● **What is needed**:
Repeat word for word the lines of the records starting with the line that contains "You are a GUI" and going on through the end of the records, and leave the pictures out of your answer.

----

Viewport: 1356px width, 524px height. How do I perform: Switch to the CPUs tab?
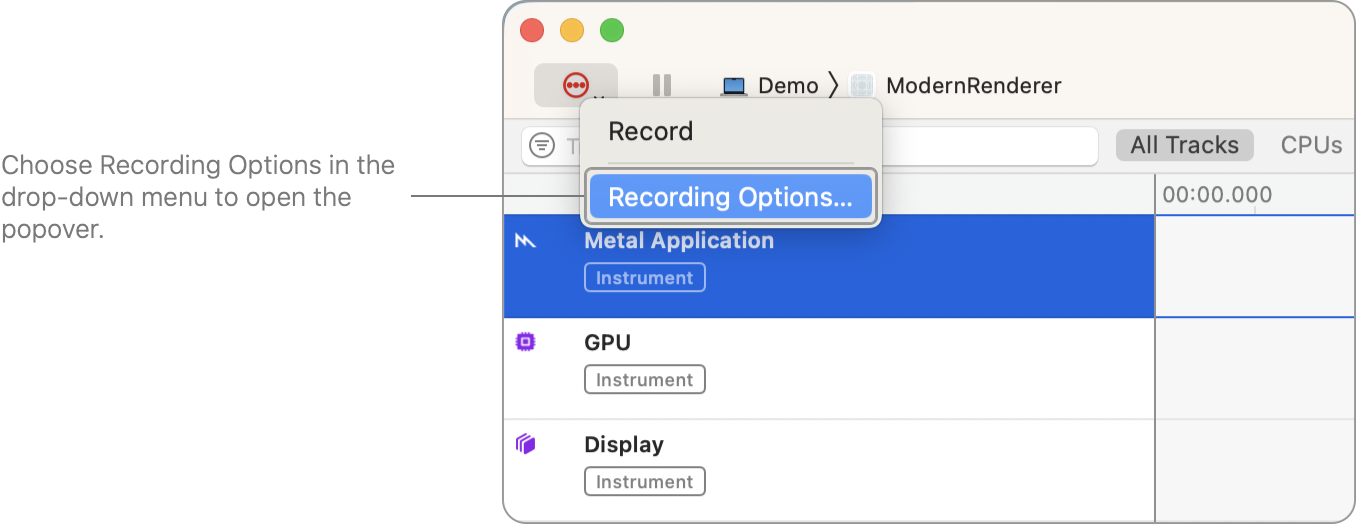point(1311,146)
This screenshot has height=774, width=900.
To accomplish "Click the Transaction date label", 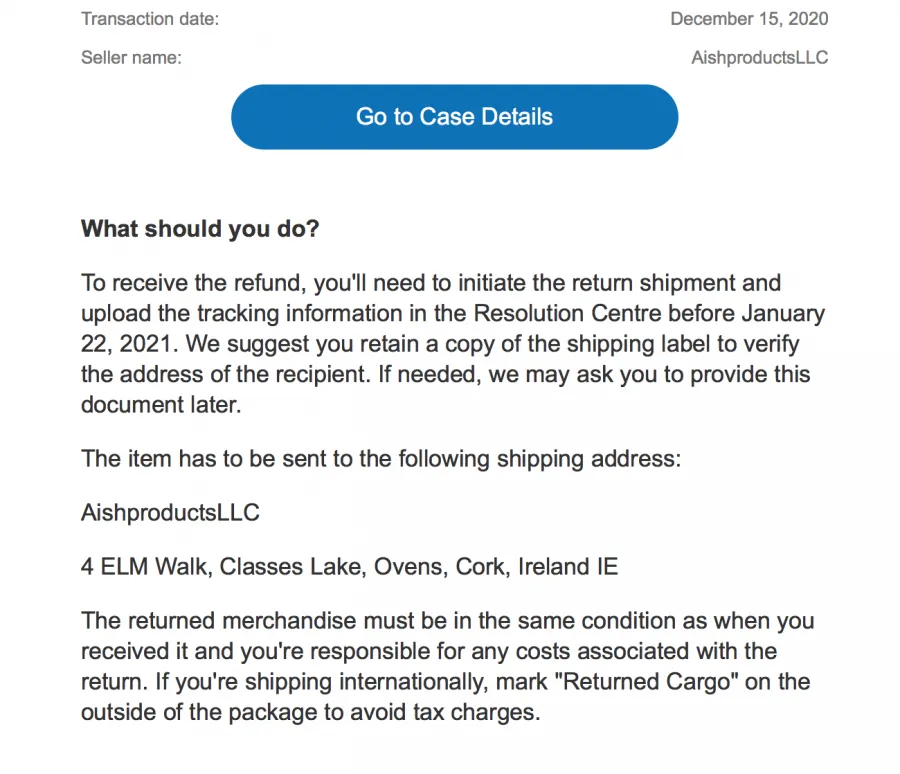I will 150,19.
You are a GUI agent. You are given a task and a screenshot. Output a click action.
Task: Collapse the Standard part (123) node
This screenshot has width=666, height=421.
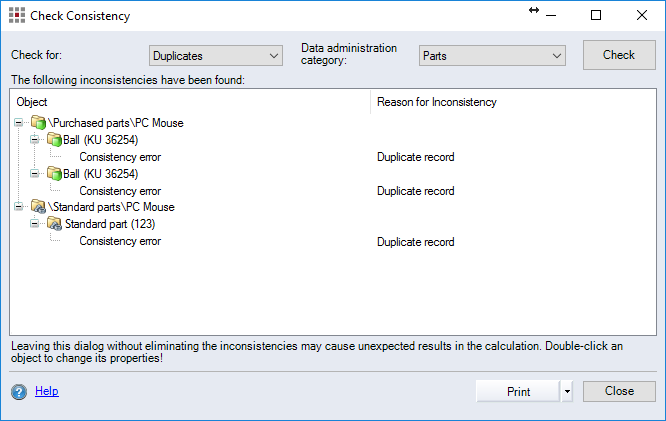[35, 224]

----

● **Response**:
You are a GUI agent. You are given a task and a screenshot. Output a click action.
Task: Collapse the Standard part (123) node
This screenshot has width=666, height=421.
[35, 224]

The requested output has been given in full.